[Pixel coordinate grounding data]
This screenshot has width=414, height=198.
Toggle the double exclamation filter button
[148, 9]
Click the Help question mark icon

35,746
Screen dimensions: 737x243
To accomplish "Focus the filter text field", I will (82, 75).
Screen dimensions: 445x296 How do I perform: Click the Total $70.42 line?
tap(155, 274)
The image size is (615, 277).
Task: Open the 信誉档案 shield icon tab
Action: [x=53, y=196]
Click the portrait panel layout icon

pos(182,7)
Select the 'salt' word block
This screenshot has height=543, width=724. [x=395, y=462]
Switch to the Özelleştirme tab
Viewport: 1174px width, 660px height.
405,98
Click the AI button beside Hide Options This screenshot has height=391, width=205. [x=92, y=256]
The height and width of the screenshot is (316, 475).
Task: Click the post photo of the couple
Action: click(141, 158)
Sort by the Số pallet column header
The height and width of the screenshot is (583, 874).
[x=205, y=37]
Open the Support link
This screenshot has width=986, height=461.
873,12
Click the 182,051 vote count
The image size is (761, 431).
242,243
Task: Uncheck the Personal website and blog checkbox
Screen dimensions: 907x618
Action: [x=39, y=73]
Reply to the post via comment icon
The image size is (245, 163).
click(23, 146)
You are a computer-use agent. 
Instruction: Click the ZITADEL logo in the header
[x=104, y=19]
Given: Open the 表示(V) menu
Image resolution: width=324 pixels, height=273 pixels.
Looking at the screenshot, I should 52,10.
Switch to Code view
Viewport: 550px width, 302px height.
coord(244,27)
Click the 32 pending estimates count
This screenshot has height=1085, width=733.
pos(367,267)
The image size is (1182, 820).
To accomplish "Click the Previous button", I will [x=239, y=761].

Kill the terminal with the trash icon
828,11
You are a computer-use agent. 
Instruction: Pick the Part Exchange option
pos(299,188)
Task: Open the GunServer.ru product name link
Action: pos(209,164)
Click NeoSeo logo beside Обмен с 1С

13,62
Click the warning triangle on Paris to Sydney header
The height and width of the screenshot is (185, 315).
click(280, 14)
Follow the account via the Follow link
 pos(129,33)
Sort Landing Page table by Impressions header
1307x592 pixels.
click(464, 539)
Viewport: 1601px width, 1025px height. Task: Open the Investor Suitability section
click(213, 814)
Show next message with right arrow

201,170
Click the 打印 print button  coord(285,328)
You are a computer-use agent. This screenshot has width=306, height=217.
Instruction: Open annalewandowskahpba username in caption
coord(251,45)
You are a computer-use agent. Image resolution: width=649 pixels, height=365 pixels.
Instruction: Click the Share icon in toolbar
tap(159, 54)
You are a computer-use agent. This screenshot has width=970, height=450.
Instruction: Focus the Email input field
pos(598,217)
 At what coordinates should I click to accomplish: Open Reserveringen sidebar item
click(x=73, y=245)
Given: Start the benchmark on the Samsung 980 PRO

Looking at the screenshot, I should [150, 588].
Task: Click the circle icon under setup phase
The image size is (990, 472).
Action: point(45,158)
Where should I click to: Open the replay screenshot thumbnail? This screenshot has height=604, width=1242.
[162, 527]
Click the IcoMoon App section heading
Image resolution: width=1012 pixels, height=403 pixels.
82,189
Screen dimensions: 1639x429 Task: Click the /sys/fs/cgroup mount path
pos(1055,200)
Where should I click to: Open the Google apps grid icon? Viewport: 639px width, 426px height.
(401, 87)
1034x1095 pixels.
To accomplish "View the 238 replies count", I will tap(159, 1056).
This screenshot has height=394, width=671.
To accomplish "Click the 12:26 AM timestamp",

→ **EXERCISE OBJECTIVE**: Which lines in the data above contain "computer"? Show each one.

→ **ANSWER AREA**:
You are a computer-use agent. 
You are a computer-use agent. 
You are a computer-use agent. This screenshot has width=306, height=217.
You are a computer-use agent. Image resolution: width=649 pixels, height=365 pixels.
You are a computer-use agent. This screenshot has width=970, height=450.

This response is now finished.